Eventually Ryan was the one who broke it. ‘I still can’t seem to stop shaking.’ It was true. I could see the tremors running through his frame as though he was in the throes of a raging fever. He allowed one hand to fall away from his face and turned to me with a twisted expression, which might have been an attempt at a smile. ‘It’s not very Bruce Willis, is it? Shaking like a leaf after a confrontation?’
‘I think it’s perfectly understandable. And I totally disagree. I think what you did up there was very heroic and protective.’
This time his smile looked slightly less weird. ‘As you can probably guess, I don’t really “do” violent. I don’t think I’ve been in a fight since I was sixteen years old, and that one was on a football pitch.’
‘Well, I’m not aggressive either, but if Jerry hadn’t come along when he did, I think I’d have decked that guy myself.’
Ryan’s hand reached across and briefly squeezed mine in a gesture of friendship. ‘The one he really would have had to worry about is Maddie. If she’d been awake . . . she would probably have torn his head off.’
I tried to imagine the ever-silent, ever-motionless, Maddie in a tearing temper or a fiery rage, and just couldn’t picture it.
‘I suppose I should have been expecting something like this,’ Ryan said sadly, running his fingers through his dark blond hair. ‘Somehow the reporters got hold of my mobile number, and every time I set foot outside the hospital they’re waiting to pounce, like a pack of hyenas.’
‘I knew the press were being a nuisance, but I’ve no idea how that guy managed to get into Maddie’s room without anyone stopping him.’
‘It won’t happen again,’ Ryan said darkly. I shivered, and this time it had nothing to do with the falling temperature or the biting wind. ‘The hospital tried to warn me about keeping Hope with Maddie,’ Ryan continued, and I could see that there was going to be an aw
ful lot of self-blame that he’d chosen not to listen to that advice. ‘They kept saying that the Maternity Unit was far more secure. You can’t just waltz up and gain access to anyone up there.’
‘You’re not meant to be able to do that anywhere in the hospital,’ I defended.

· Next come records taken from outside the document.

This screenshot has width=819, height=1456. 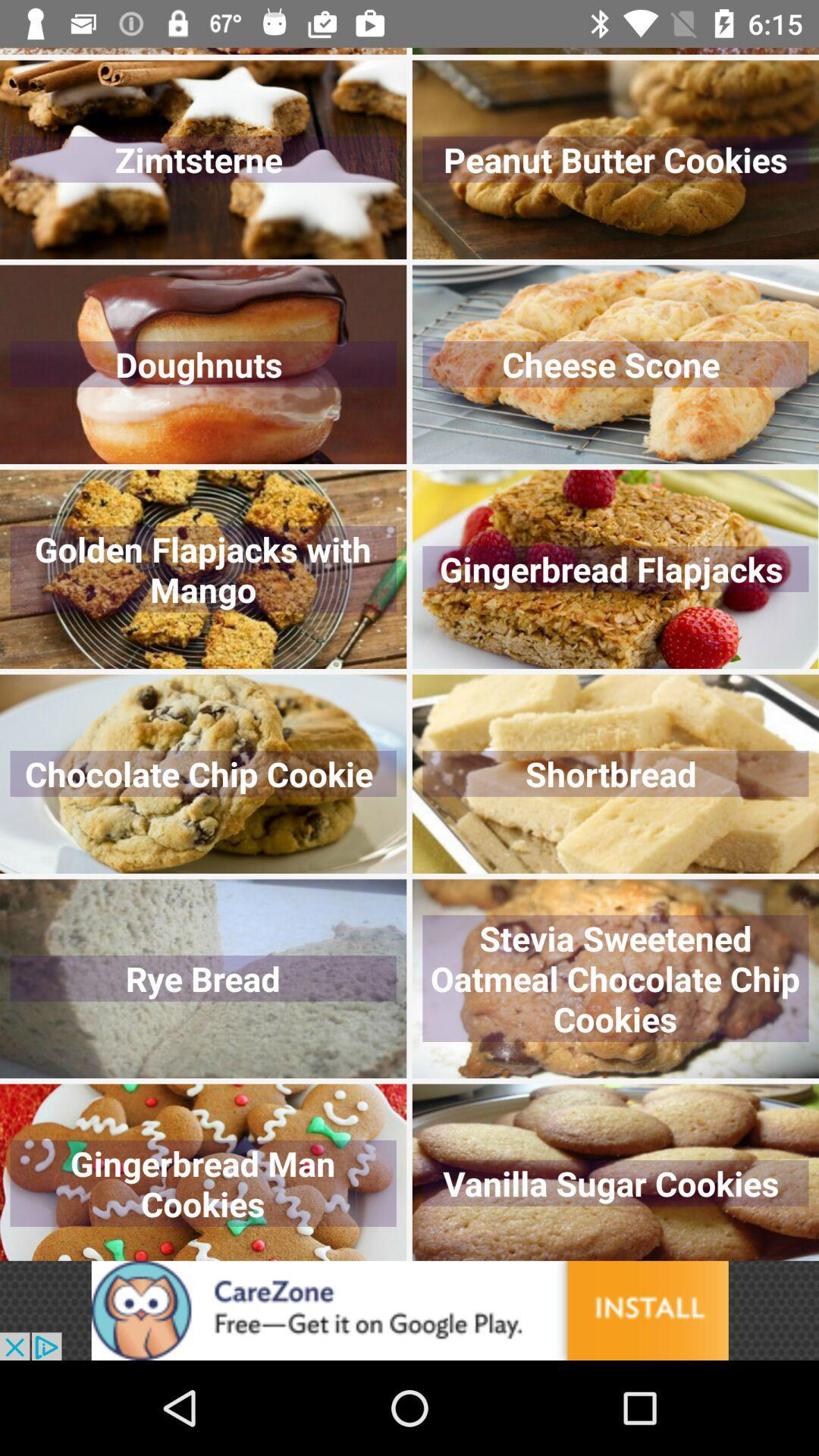 What do you see at coordinates (616, 160) in the screenshot?
I see `the image which says peanut butter cookies` at bounding box center [616, 160].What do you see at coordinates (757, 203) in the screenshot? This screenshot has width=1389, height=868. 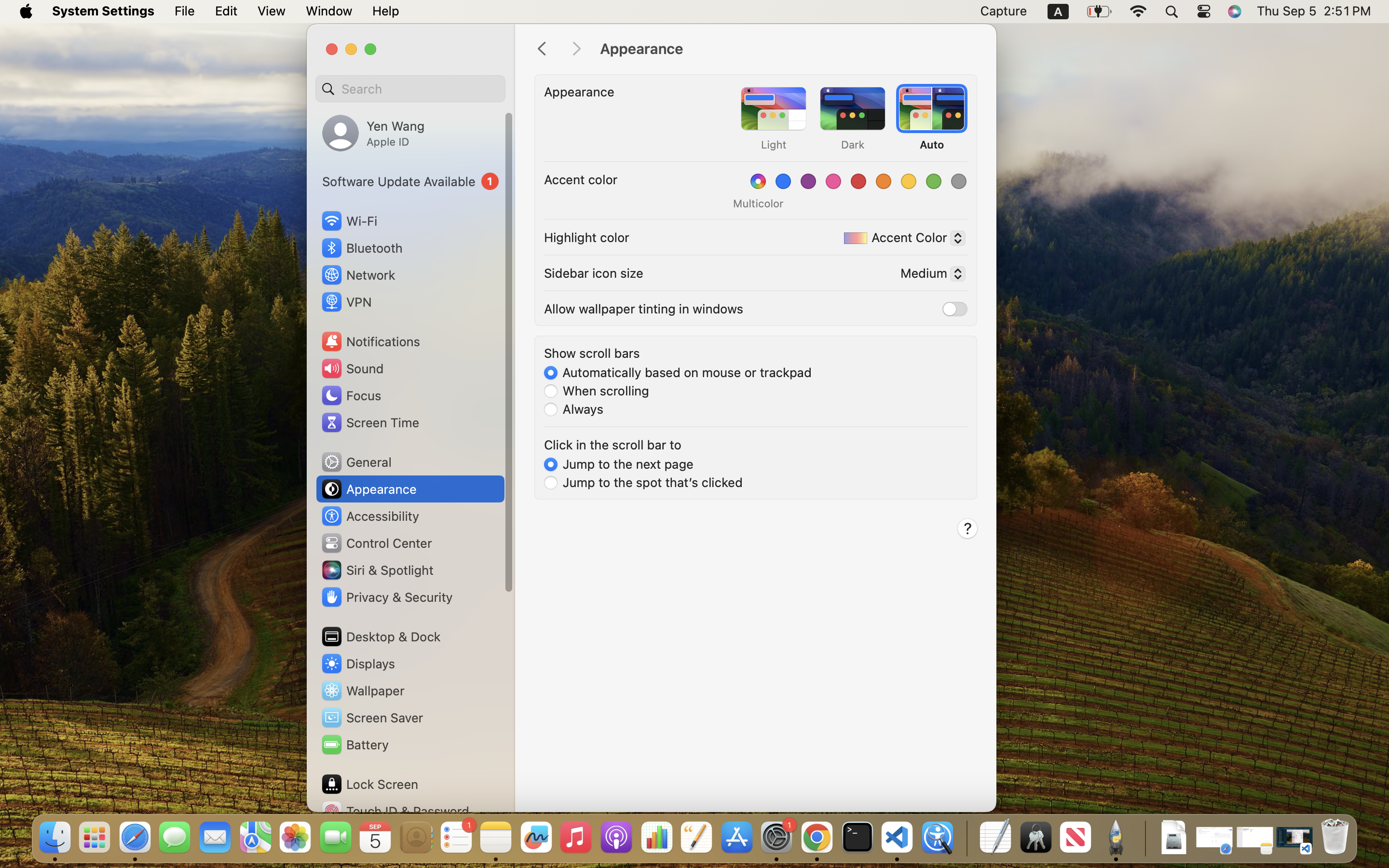 I see `'Multicolor'` at bounding box center [757, 203].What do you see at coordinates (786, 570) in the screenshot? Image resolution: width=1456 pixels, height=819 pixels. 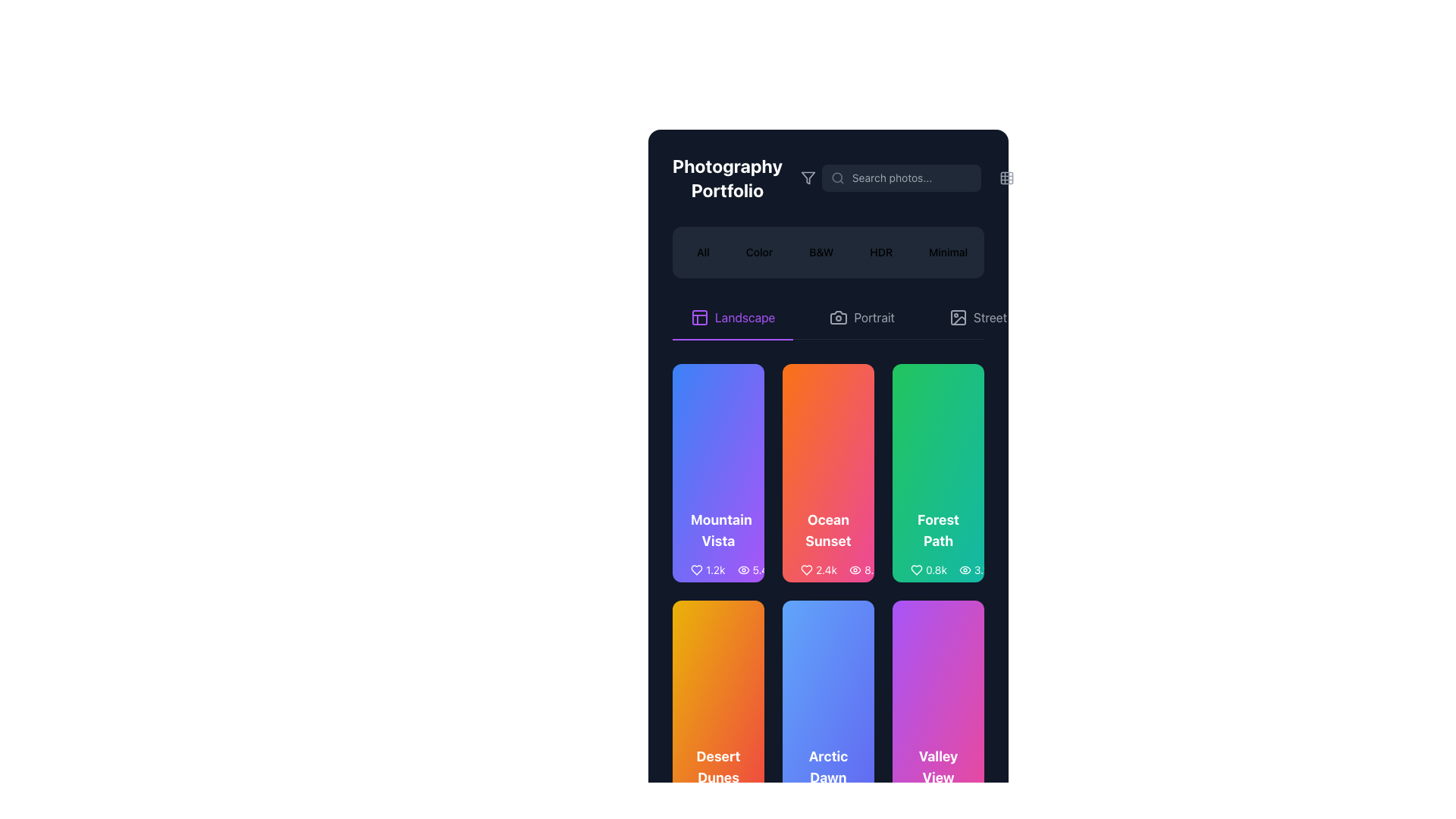 I see `the share icon located within the button area adjacent to the heart icon and the view count icon on the 'Ocean Sunset' item card to initiate a sharing dialog or copy a link` at bounding box center [786, 570].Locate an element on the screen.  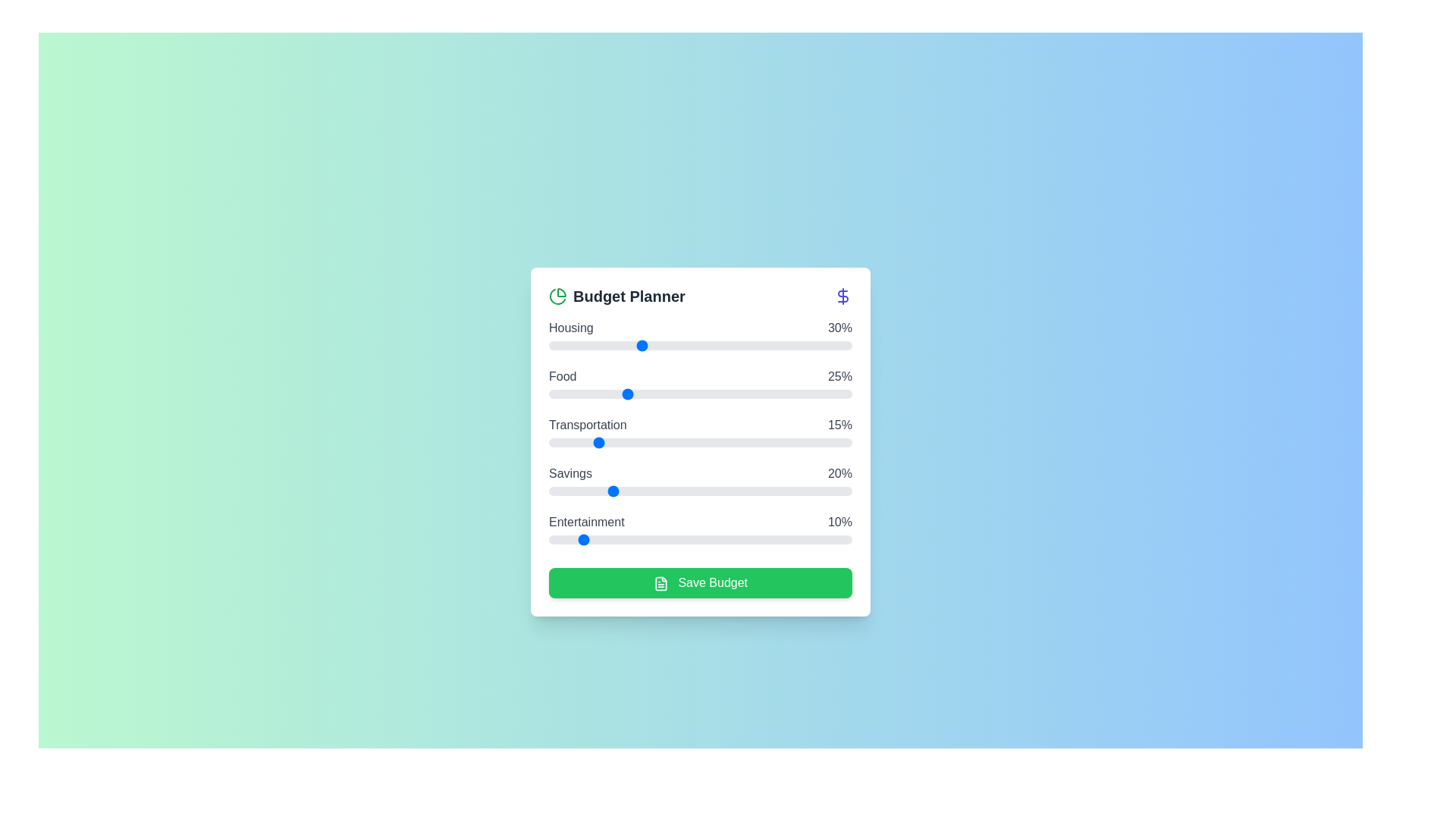
the 'Savings' slider to 18% allocation is located at coordinates (603, 491).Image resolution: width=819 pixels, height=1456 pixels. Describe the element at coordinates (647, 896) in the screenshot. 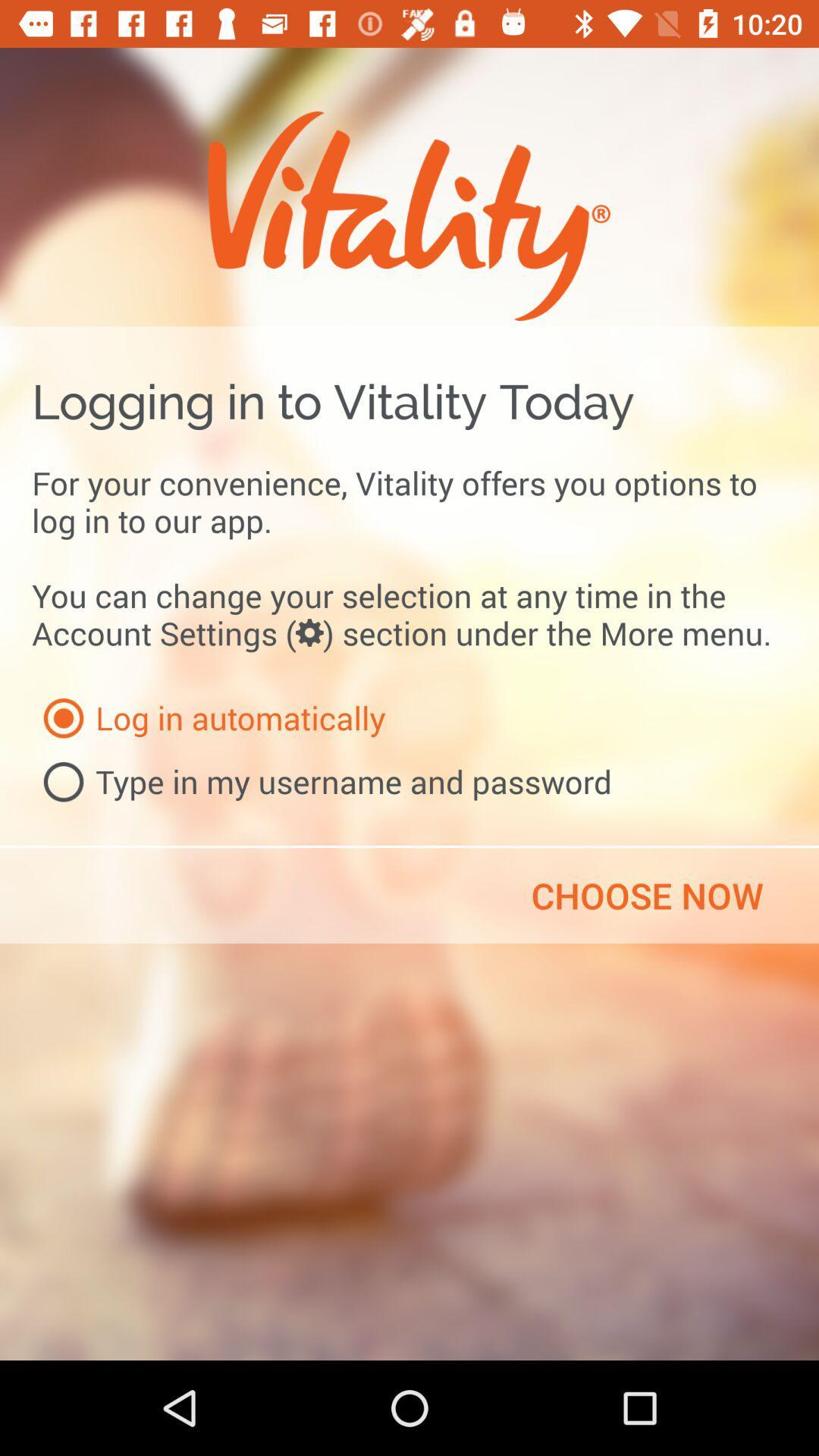

I see `the item on the right` at that location.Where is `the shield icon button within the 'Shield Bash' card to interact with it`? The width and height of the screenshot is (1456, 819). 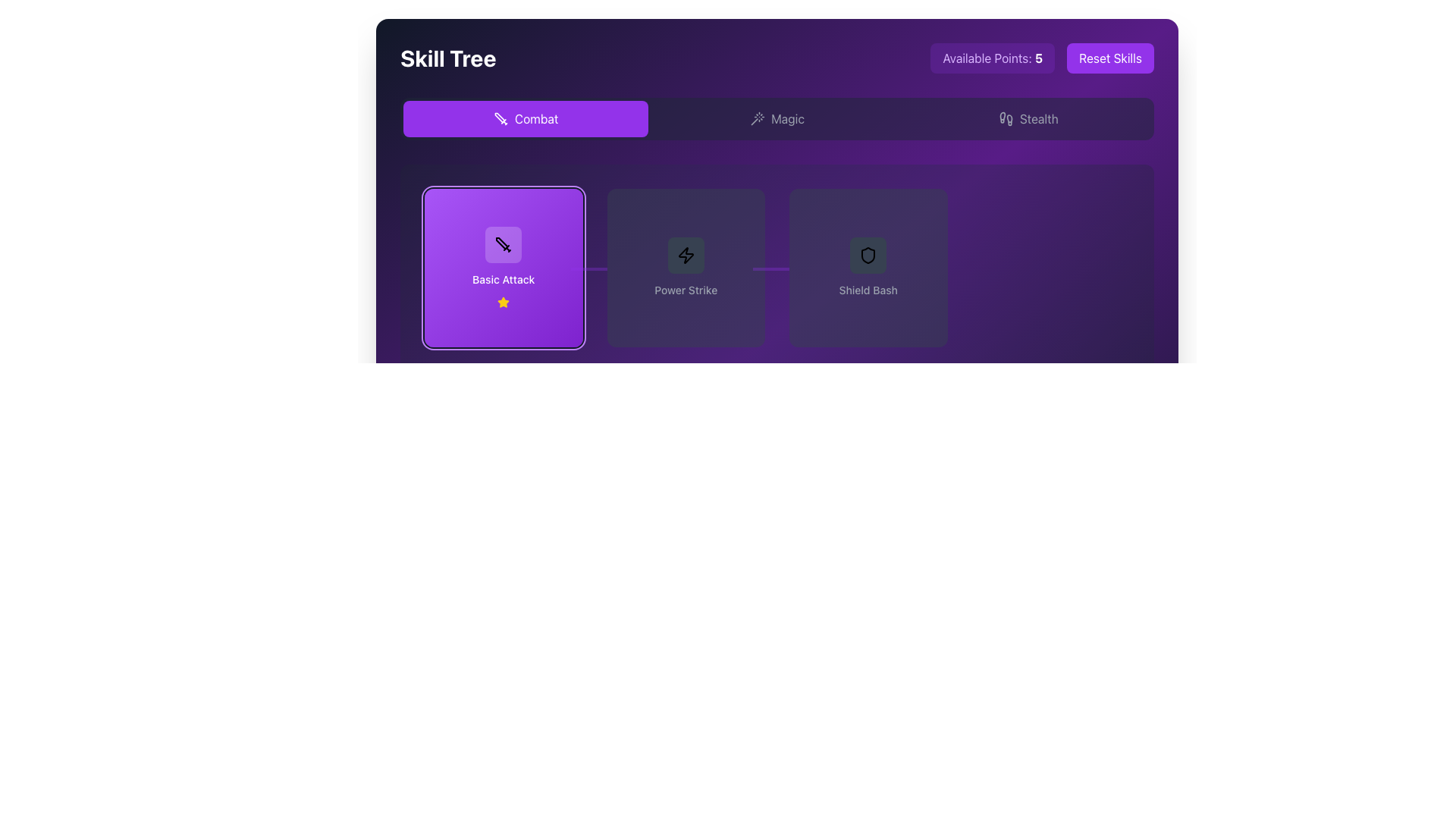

‘Well, that scumbag today proved all too easily that you can.’ Ryan sat up straighter and I could tell from the set of his spine that he’d finally stopped trembling, and something else was running through him, washing out the adrenalin that had pumped through his veins and replacing it with liquid steel.
‘Well, they’re not going to get a second chance. I’m getting her out of there.’
His words jolted me upright, like an electric shock. ‘Maddie? You’re taking Maddie out of the hospital?’
Ryan’s eyes looked unbelievably sad, and I cursed myself for not thinking before I opened my mouth. Of course he couldn’t take Maddie anywhere. ‘Oh, you mean Hope.’
He nodded, and I could see the bitterness on his face that he was being forced into separating mother and daughter. ‘I mean, I know I was going to have to do that eventually. It’s not like all three of us can permanently live at the hospital.’ He left his words dangling in the air, as though waiting for me to reach up and grab them and say something like, ‘Yes, you could.’ But I couldn’t say that, because I honestly didn’t believe it was what was best for Hope. Admittedly all my knowledge about babies was purely theoretical and had come from the books I’d read to Maddie, but they all seemed to agree that babies needed to have a stable routine. And keeping a perfectly healthy infant in hospital long after the time she should have gone home wasn’t something I imagined you’d find any book recommending. But in this, as in everything else he did, Ryan was trying to do what was best for Maddie. He still hoped their baby could do the one thing that so far he’d failed to achieve: that she’d be able to bring Maddie back.